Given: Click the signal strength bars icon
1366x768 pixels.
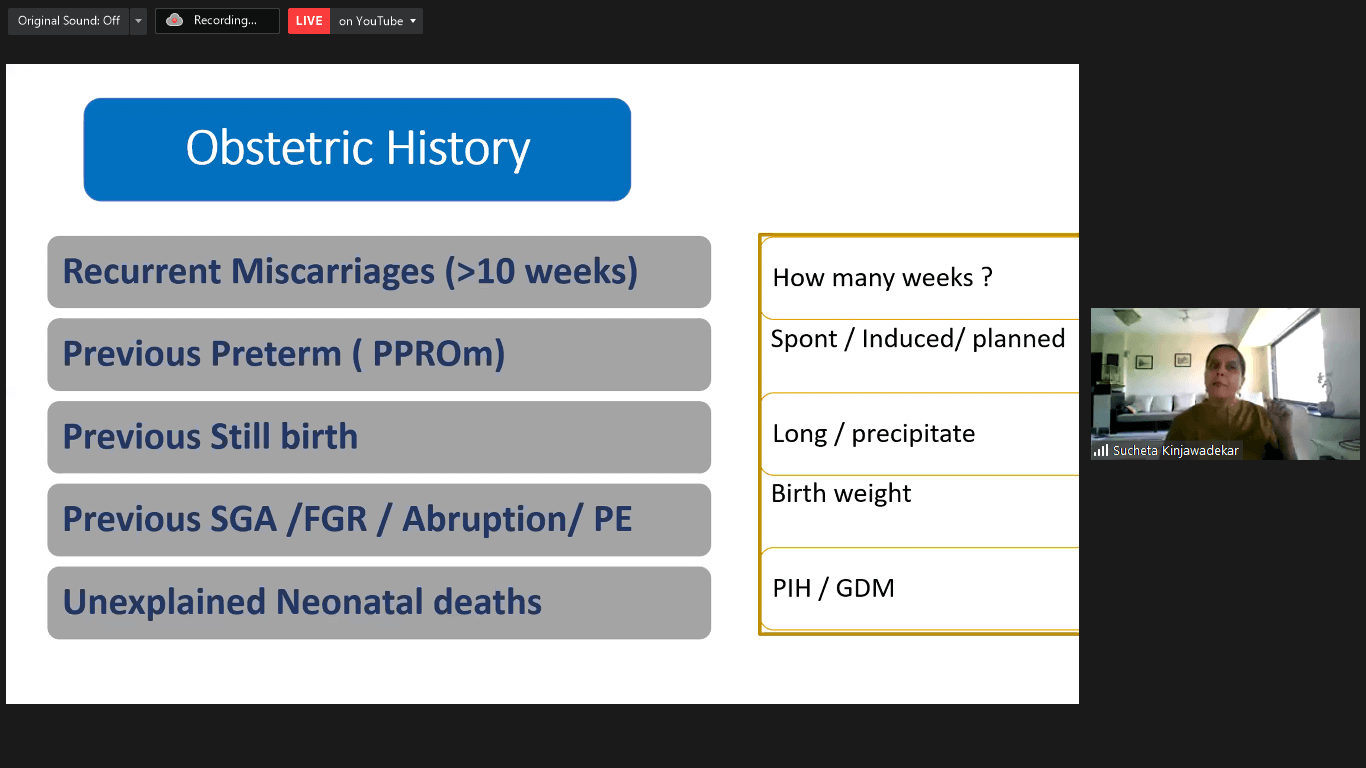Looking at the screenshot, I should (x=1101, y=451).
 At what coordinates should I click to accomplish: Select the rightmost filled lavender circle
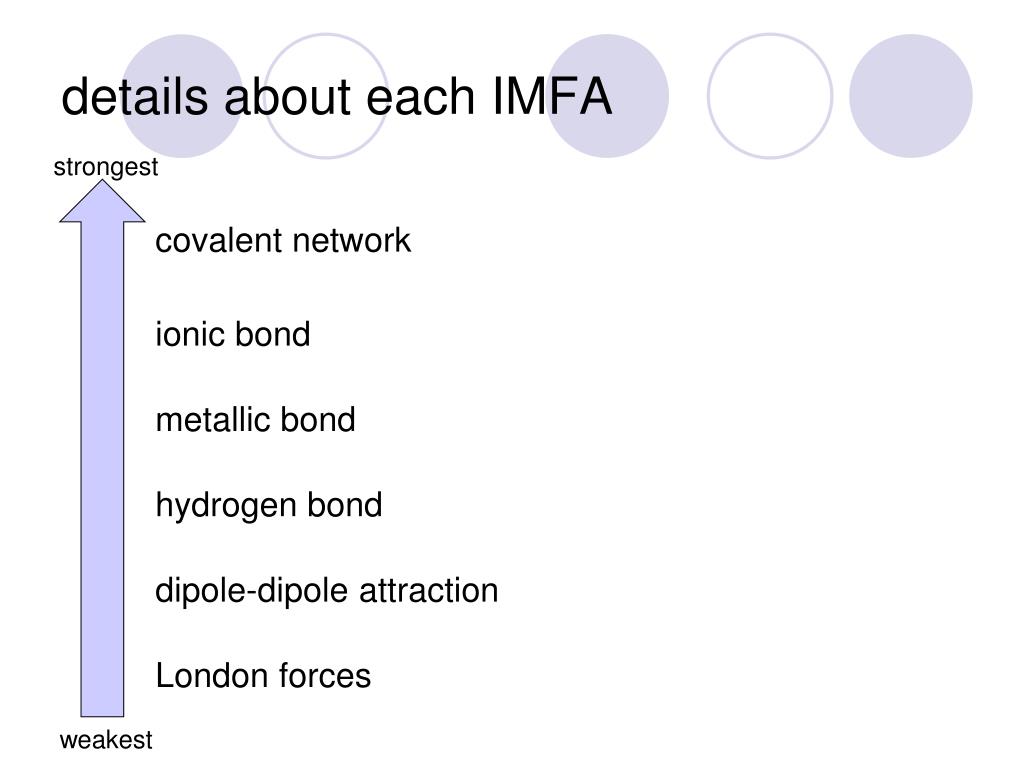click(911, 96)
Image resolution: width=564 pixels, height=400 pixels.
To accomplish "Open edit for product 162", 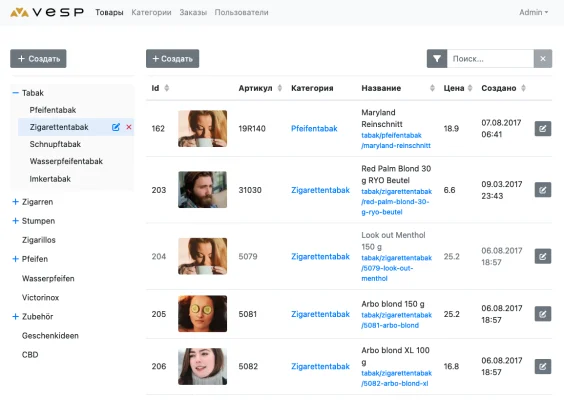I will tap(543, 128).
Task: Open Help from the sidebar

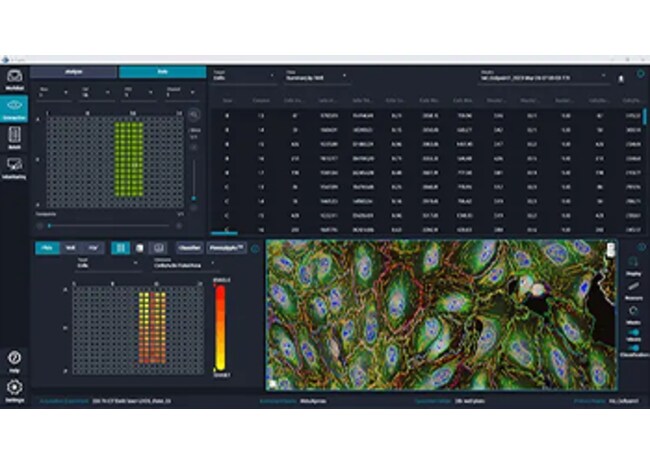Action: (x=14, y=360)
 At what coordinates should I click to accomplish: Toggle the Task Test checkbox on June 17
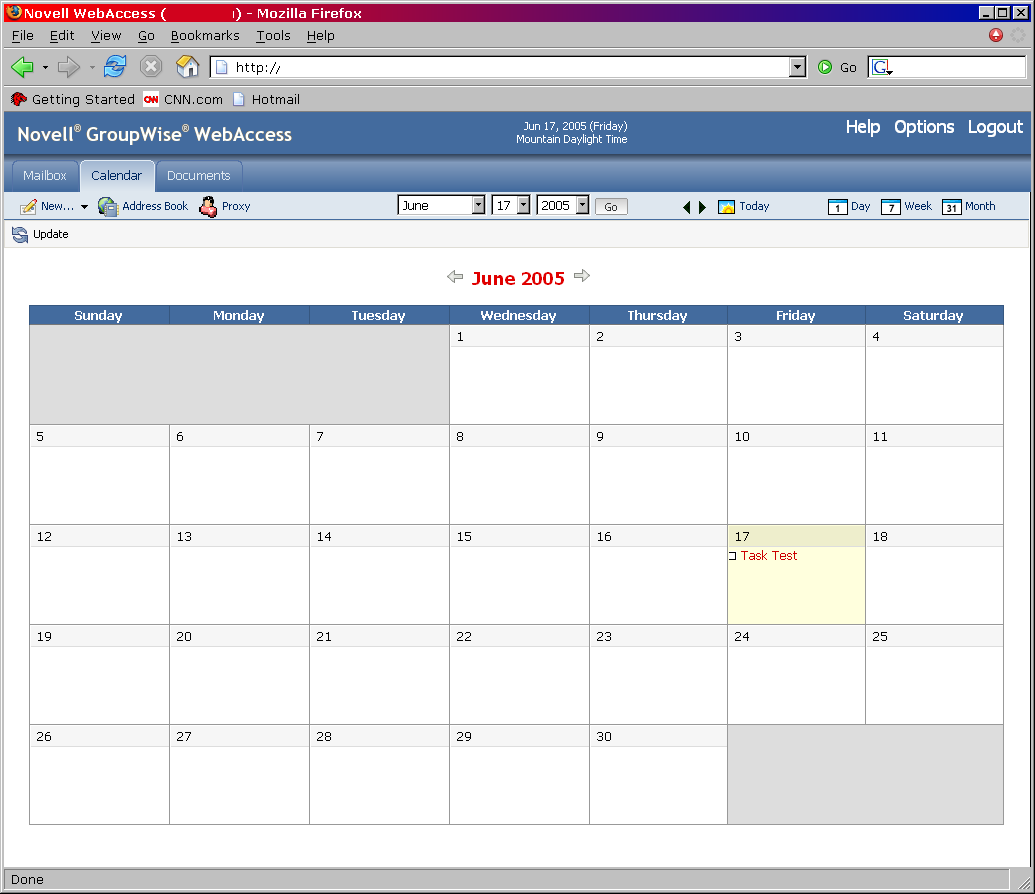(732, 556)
□ □ □ □ □
• Task details: The range to transcribe runs from the line holding "At what coordinates should I click to accomplish: Toggle" through the final line of the data above; copy it exactly and exclude the pictures.

• Solution to this exercise:
 At what coordinates should I click to accomplish: Toggle the Task Test checkbox on June 17
(732, 556)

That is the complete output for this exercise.